PROVIDED DATA:
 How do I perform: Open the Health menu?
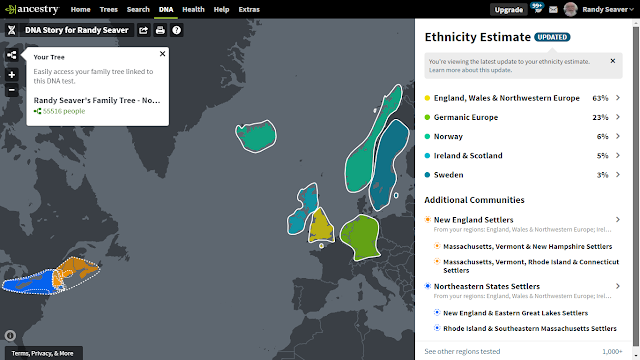point(193,9)
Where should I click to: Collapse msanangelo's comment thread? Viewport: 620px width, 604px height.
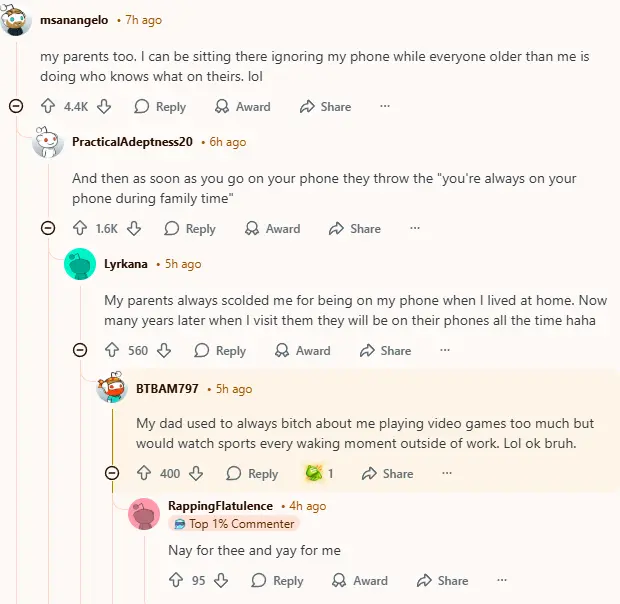(16, 106)
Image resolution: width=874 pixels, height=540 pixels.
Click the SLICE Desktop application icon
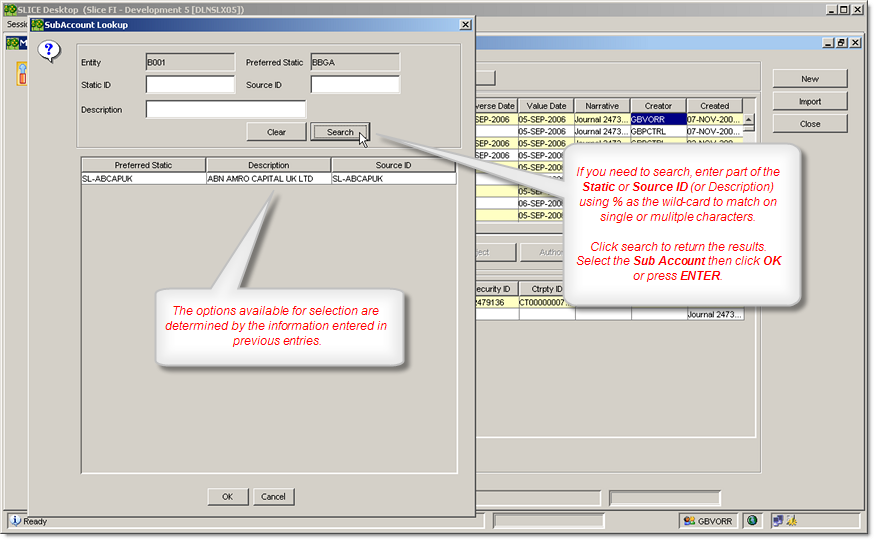click(x=10, y=8)
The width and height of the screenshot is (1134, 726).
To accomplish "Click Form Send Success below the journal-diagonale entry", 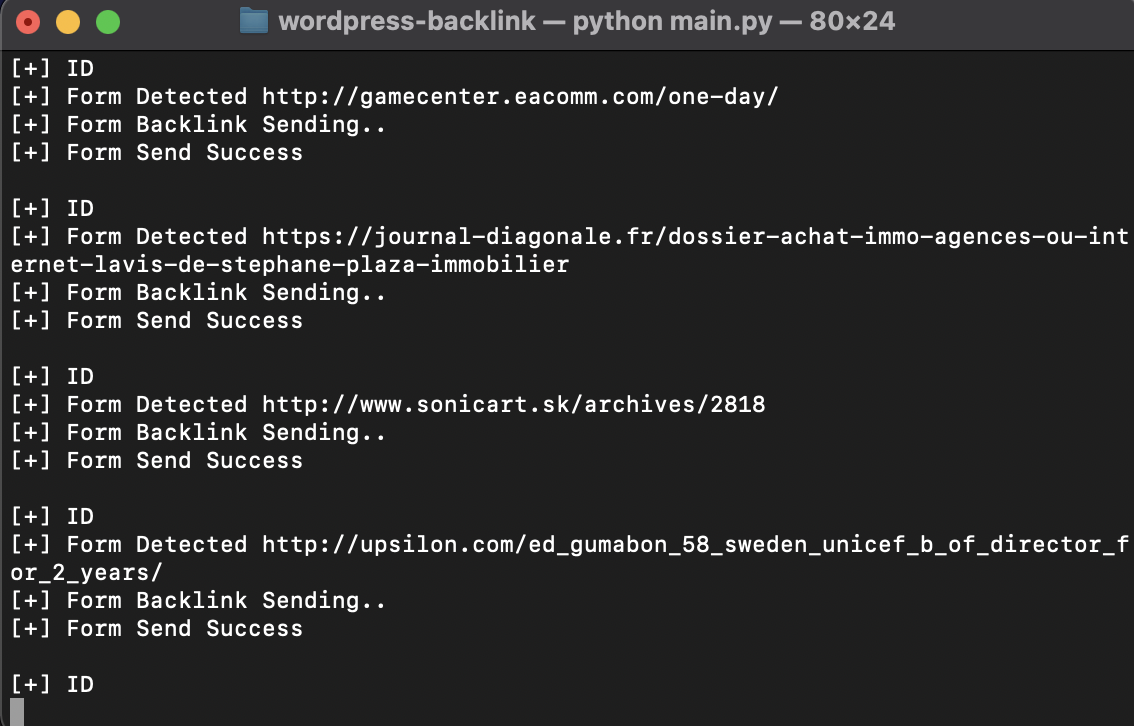I will [157, 320].
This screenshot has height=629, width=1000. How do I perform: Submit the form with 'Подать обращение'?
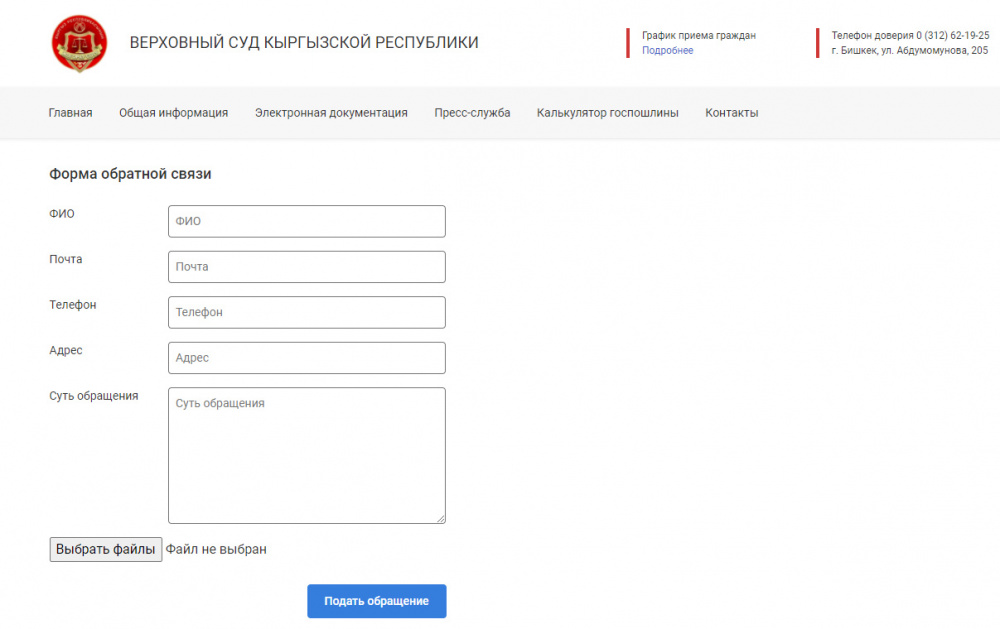click(x=376, y=601)
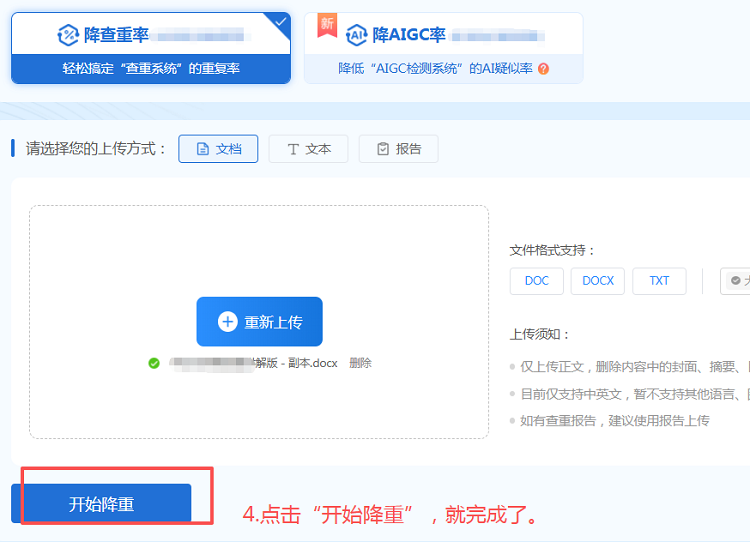
Task: Click the TXT format tag
Action: [x=659, y=281]
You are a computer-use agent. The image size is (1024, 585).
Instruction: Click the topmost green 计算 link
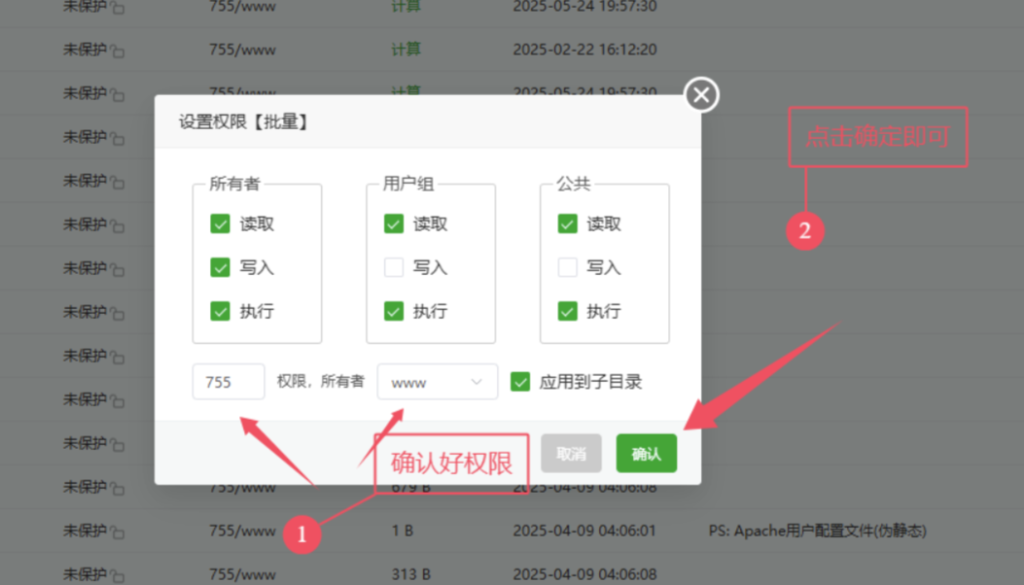406,6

TASK GOAL:
The copy has to start at the line that contains "You are a computer-use" and end at the last line of the material above, matching the original exactly and holding no pictures.

SOLUTION FOR THIS TASK:
You are a computer-use agent. The image size is (1024, 585).
Instruction: Click the topmost green 计算 link
406,6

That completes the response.